A Polícia Civil do Paraná, por meio do Núcleo de Proteção à Criança e ao Adolescente Vítimas de Crimes (NUCRIA) de Cascavel, concluiu a investigação e indiciou um homem de 42 anos pelo crime de estupro de vulnerável. O indiciado trabalhava como artista de rua, desempenhando a função de palhaço, o que levou as autoridades a emitirem um alerta sobre o contato frequente com o público infanto-juvenil.
O nome do suspeito não foi divulgado, mas, segundo a investigação, os abusos teriam começado em 2016, quando a vítima tinha entre cinco e seis anos de idade. A Polícia Civil apontou que o suspeito se aproveitava da relação de amizade e confiança com a família para ficar a sós com a criança, usando o pretexto de convidá-la para assistir a desenhos animados para cometer os crimes.

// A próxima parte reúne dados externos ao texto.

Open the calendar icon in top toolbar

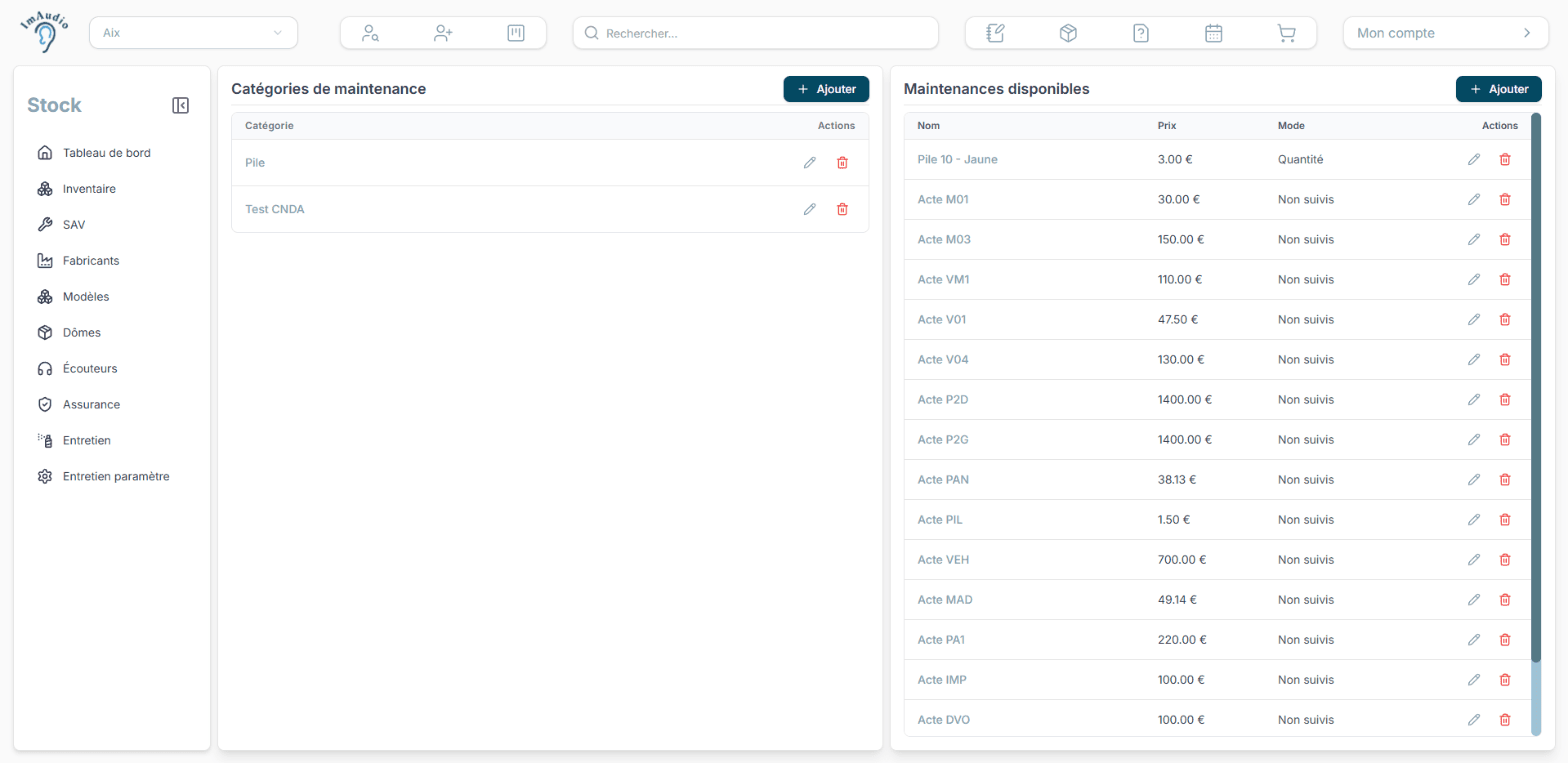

O caso só veio à tona em 2023, quando a vítima, já com 11 anos, conseguiu relatar os fatos à mãe. Especialistas ouvidos durante as investigações explicam que é comum que casos de abuso demorem a ser denunciados, especialmente quando o autor é alguém em quem a criança confia. A vítima apresentou sequelas emocionais graves ao longo dos anos, incluindo episódios de comportamento agressivo e automutilação.
Histórico e outros registros
Durante a apuração, a Polícia Civil também verificou que o homem já possuía outros registros na polícia. Em 2022, ele foi alvo de denúncia similar envolvendo outra criança, com o mesmo modo de agir, e já responde a um processo judicial que tramita em segredo de justiça.
Em defesa, o investigado alegou que as acusações teriam motivação política, afirmação que foi rejeitada pelas autoridades, que consideraram o relato da vítima coerente e espontâneo.
A ênfase na profissão de palhaço foi divulgada pela polícia como forma de alertar pais e responsáveis sobre possíveis riscos de exposição de crianças a pessoas com essa função em ambientes públicos, dada a frequência desse contato com menores. O caso agora segue para análise pelo Poder Judiciário.